H-1B Visa Petitions Data Analysis using R (Part IV): Kaggle Open Data

3 minute read

This post is part of a series of blogs on exploration of H-1B visa petitions public dataset using R language.

Part I: Data Wrangling

Part II: Data Analysis

Part III: Shiny Web App

Part IV: Kaggle Open Data

Part IV: Kaggle Open Data

In this blog, I describe briefly my experience publishing the H-1B visa dataset on Kaggle.

After I finished creating the Shiny web app and posted my blog on [NYC Data Science Academy][nyc-dsa], the blog was picked up by R-bloggers, the most popular blog aggregator for articles related to R language. I observed a positive interest from the readers to further explore this dataset. This enthusiasm was a key driver in publishing the H-1B visa dataset on Kaggle Datasets platform.

Kaggle: Your Home for Data Science

According to Wikipedia,

Kaggle was founded as a platform for predictive modeling and analytics competitions on which companies and researchers post their data and statisticians and data miners from all over the world compete to produce the best models.

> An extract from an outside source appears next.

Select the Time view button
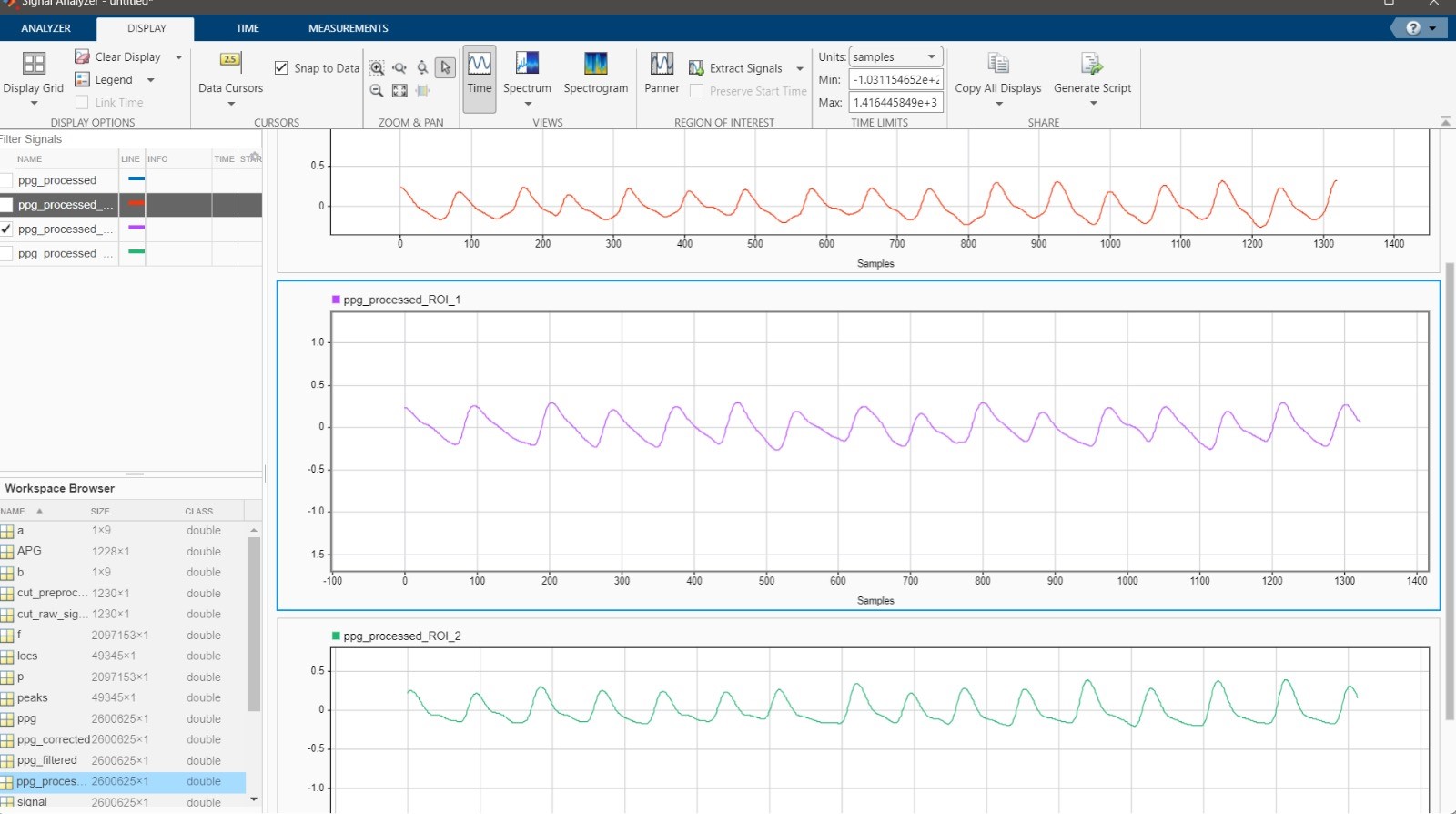Viewport: 1456px width, 814px height. [480, 73]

In 2017, Kaggle has not only become a central hub for Machine Learning competitions but also one of the best platforms for open datasets! Personally, I love the Kaggle kernels where you can explore codes and visualizations of fellow Kagglers and also share your own work. While getting my hands dirty with the famous Titanic dataset, I picked up a ton of skills including XGBoost algorithm design, state-of-the-art stacking techniques and feature selection tricks just from reading the top Kaggle kernels and related forum discussion of the Titanic competition.

Dataset of the Week!

Kaggle H-1B Dataset of the Week

Two weeks after the H-1B dataset was published, I was delighted to receive an email from Megan Risdal, Marketing Manager at Kaggle informing me that my dataset was chosen as Dataset of the Week for March 15 - March 16 2017. It will also be included in the first of Kaggle’s new monthly blog series “Dataset of the Week” as well as the newsletter.

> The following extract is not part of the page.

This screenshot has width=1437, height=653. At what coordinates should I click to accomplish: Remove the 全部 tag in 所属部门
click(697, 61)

The dataset got promoted on Kaggle’s social media including Twitter and Facebook. In the first two and half weeks of dataset getting published, there have nearly 1000 downloads and 56 kernels created to explore the dataset.

Kaggle Dataset

The instructions provided while uploading to Kaggle were quite helpful. Due to the 500 MB limit on data upload, I made slight changes to the dataset I used for my own analysis and for the Shiny app. The columns in the dataset include:

  1. CASE_STATUS: Status associated with the last significant event or decision. Valid values include “Certified,” “Certified-Withdrawn,” Denied,” and “Withdrawn”.

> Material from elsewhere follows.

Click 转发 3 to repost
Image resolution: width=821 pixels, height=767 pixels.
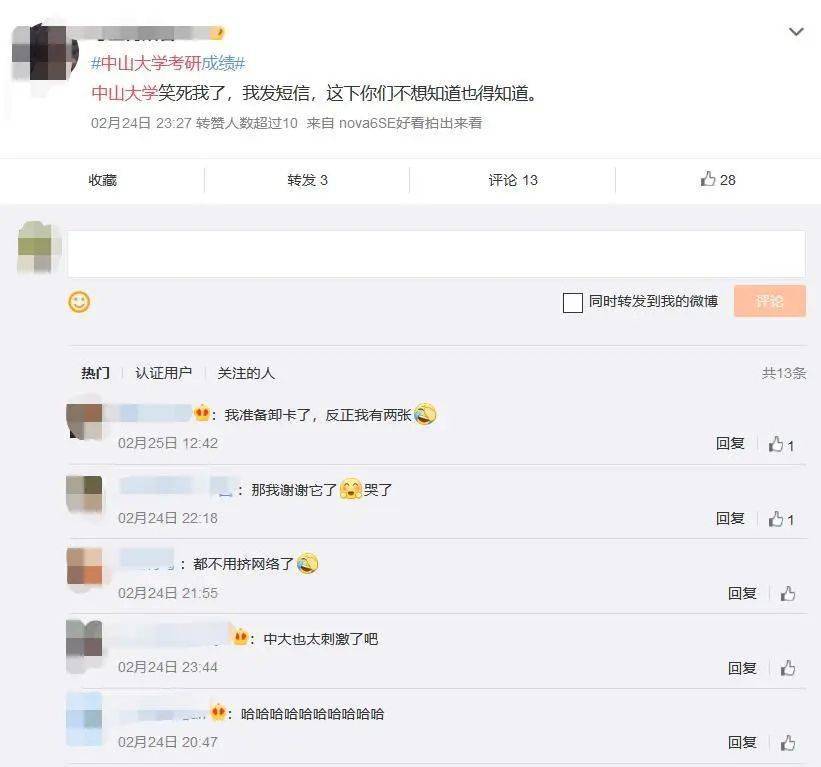[307, 180]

  2. EMPLOYER_NAME: Name of employer submitting labor condition application.

  3. SOC_NAME: Occupational name associated with the SOC_CODE. SOC_CODE is the occupational code associated with the job being requested for temporary labor condition, as classified by the Standard Occupational Classification (SOC) System.

  4. JOB_TITLE: Title of the job

  5. FULL_TIME_POSITION: Y = Full Time Position; N = Part Time Position

  6. PREVAILING_WAGE: Prevailing Wage for the job being requested for temporary labor condition. The wage is listed at annual scale in USD. The prevailing wage for a job position is defined as the average wage paid to similarly employed workers in the requested occupation in the area of intended employment. The prevailing wage is based on the employer’s minimum requirements for the position.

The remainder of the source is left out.